The drawback of “AFHV” is that the program’s adult viewers are less likely to vote than the audiences of most other primetime programs. But this didn’t stop Republican campaigns from buying many more spots in the program than their Democratic counterparts. “AFHV” has an intuitive appeal to Republican media planners because it’s one of the few primetime comedies that can be safely watched by families with younger children – a demographic that is more likely to lean Republican.

“GOP Jocks”

Media buyers in both parties seem to understand that football has a strongly Republican audience, and GOP campaigns were much more likely than Democrats to buy both college and professional primetime games.

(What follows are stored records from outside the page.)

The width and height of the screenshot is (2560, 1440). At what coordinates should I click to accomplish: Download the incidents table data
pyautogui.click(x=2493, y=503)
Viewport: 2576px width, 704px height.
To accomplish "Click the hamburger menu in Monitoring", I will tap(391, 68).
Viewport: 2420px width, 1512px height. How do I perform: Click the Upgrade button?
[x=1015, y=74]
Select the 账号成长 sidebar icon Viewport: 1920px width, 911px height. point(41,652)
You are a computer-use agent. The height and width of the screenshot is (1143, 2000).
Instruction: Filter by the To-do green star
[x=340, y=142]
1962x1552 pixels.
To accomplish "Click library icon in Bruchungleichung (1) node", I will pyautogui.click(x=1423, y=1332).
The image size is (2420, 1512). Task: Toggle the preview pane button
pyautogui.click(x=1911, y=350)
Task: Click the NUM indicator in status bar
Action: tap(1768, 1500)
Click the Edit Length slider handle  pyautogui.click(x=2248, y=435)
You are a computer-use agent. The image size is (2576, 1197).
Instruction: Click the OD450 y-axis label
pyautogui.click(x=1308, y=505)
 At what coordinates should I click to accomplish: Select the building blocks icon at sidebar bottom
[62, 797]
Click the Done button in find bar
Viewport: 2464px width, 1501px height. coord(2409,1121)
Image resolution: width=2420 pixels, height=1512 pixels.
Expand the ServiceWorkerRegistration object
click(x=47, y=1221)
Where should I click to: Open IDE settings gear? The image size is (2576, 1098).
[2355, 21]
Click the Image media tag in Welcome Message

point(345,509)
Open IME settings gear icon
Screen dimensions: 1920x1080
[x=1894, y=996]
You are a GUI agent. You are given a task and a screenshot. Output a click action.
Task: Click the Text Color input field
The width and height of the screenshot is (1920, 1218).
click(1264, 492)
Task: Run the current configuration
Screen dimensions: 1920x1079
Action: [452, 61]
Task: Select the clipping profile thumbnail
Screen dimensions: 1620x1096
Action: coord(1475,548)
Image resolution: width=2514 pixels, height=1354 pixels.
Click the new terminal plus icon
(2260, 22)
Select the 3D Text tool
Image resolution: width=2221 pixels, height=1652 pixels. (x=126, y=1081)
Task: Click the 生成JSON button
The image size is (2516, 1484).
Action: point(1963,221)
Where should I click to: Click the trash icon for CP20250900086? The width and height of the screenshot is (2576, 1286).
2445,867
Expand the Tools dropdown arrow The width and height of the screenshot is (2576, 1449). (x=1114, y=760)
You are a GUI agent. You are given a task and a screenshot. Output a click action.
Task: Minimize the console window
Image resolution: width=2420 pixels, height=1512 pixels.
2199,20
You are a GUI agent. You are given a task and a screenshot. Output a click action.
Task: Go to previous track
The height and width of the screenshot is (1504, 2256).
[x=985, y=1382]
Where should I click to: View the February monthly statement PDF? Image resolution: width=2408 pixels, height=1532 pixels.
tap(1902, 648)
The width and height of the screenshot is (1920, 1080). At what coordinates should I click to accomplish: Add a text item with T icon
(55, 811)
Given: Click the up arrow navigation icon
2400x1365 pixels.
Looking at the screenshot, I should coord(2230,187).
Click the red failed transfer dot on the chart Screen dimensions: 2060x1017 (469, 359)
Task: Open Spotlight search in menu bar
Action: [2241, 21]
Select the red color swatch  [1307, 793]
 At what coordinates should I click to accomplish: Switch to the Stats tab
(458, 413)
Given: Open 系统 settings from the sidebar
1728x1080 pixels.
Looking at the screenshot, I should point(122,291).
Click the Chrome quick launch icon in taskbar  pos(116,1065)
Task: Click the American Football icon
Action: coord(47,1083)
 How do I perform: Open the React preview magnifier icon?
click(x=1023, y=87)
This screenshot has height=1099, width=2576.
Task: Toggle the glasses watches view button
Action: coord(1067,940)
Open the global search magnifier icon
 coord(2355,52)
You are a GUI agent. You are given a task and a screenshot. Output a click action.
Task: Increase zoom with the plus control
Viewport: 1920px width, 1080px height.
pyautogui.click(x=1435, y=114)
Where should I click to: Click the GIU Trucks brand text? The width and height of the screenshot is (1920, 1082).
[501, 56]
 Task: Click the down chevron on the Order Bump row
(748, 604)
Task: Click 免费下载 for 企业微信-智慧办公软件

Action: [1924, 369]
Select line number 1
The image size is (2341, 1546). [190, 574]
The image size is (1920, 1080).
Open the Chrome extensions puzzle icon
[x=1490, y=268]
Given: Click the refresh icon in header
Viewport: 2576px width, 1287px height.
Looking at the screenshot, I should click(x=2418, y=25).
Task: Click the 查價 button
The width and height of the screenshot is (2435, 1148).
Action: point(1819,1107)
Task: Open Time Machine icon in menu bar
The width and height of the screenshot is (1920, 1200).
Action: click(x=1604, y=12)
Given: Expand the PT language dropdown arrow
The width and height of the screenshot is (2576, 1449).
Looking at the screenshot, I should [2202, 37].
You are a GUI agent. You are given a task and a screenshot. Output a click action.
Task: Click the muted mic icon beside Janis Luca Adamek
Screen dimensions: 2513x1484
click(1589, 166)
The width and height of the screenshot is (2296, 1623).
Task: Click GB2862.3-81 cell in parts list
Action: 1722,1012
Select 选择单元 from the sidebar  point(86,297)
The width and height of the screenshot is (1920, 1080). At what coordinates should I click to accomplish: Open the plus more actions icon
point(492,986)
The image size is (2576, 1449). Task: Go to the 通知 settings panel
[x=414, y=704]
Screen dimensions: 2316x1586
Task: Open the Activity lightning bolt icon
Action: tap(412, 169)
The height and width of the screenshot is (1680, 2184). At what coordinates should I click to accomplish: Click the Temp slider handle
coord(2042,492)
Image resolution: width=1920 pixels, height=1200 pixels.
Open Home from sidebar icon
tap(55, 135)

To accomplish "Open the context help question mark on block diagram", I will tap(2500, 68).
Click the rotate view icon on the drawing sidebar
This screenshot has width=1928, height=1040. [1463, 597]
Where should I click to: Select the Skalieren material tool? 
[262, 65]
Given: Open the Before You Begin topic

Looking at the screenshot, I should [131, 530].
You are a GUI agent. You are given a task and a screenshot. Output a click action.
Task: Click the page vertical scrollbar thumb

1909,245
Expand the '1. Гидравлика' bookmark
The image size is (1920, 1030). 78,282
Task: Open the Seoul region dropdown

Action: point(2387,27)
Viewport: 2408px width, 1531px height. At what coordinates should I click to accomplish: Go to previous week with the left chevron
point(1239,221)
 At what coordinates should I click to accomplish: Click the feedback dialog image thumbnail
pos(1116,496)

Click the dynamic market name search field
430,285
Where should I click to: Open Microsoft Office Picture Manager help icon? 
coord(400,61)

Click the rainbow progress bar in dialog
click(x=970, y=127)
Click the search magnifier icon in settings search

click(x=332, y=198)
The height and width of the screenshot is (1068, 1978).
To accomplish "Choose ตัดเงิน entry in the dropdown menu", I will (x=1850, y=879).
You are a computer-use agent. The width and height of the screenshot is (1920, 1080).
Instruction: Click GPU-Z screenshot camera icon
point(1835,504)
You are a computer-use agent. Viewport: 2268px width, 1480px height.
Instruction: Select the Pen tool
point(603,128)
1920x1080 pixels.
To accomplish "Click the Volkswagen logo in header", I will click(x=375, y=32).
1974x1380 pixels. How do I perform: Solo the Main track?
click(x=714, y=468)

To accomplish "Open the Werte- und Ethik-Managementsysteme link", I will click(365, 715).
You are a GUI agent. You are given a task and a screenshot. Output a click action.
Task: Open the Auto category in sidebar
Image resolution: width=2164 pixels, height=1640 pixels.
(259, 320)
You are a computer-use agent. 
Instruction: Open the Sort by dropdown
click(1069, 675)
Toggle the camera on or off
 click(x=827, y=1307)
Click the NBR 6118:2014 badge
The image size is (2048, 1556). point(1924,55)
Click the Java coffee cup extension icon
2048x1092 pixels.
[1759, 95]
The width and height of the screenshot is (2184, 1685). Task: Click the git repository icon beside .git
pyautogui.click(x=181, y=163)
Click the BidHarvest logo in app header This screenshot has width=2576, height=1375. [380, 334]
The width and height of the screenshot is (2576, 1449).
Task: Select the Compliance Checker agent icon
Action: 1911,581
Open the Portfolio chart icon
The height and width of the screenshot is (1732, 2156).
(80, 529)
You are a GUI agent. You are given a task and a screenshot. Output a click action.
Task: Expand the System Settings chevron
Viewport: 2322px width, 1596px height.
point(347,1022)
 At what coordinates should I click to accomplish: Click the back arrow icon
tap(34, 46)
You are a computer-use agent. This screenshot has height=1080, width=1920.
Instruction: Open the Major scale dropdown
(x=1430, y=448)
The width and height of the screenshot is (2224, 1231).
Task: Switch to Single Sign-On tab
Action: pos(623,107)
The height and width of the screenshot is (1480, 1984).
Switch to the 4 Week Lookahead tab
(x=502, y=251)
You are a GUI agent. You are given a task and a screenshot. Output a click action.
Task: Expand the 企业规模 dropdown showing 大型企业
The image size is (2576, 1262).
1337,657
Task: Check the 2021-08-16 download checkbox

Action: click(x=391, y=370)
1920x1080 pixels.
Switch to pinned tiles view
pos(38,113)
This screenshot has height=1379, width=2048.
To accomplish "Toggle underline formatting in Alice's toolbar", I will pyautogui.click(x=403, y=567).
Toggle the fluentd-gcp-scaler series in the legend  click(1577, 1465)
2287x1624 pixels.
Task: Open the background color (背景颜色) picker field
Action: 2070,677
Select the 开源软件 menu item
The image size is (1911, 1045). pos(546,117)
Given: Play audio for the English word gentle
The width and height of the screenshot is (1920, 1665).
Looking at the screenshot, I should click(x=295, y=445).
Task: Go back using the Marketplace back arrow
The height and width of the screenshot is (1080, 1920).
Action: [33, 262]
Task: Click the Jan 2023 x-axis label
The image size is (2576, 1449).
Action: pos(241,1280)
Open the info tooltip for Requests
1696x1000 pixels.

Republicans were also more likely to place spots in primetime NASCAR and baseball broadcasts. The sports audience skews male, middle-aged and higher income. Sports viewers, particularly fans of college sports, are more likely to be higher turnout Republican and Republican leaning voters. Recognizing this, Republican media buyers bought 2.8 times as many spots on primetime college football than did Democratic media buyers (see table below). After sports, crime-related programs represent most of the other programs that are more likely to be bought by Republicans. While Republican media buyers are targeting male voters, Democrats seem to be aiming for females. Democratic media buyers are more likely than Republicans to select talk shows and situation comedies with high percentages of women in their audiences. As pointed out earlier, Democrats are more willing than Republicans to advertise in sitcoms that feature edgier and adult-themed humor such as “Two and a Half Men,” “Cougar Town,” and “30 Rock.”

The Prime Price of Primetime

As shown in the graphic on page 5, primetime television is the most expensive of all TV dayparts. Consumer advertisers are willing to pay significantly more per-viewer for the larger and more attentive audiences found in the evening. Primetime also reaches people who cannot be reached in other less expensive dayparts such as daytime where the audience is older, more female, and less upscale. The advertising market bids up the price of primetime audiences.

According to our research on daily voter viewing habits, Republicans and independents make up a larger share of the audience in primetime than during the day or late at night. The downside of primetime is the high cost — the average local market price to reach one thousand adults in primetime is more than twice the cost of reaching one thousand adults in daytime. This makes primetime program choices particularly important and expensive decisions for Republican media buyers.

Primetime costs can vary widely from program to program.

For example, an ABC affiliate in a major Florida market was getting $13,000 in early October for a thirty second spot in “Dancing With the Stars” on Monday night from 8 to 9 pm. The average local audience as estimated by Nielsen was 9.9% of adults, which translates into a cost of $39 to reach one thousand in the market. But that looks cheap in comparison to the $16,000 asked by the same station for a spot on Thursday night’s “Grey’s Anatomy.” That program is watched by an average of 4.9% of adults in the market for a cost-per-thousand of $98. In this market, a campaign media planner should be buying more spots on “Dancing” than on “Grey’s Anatomy.”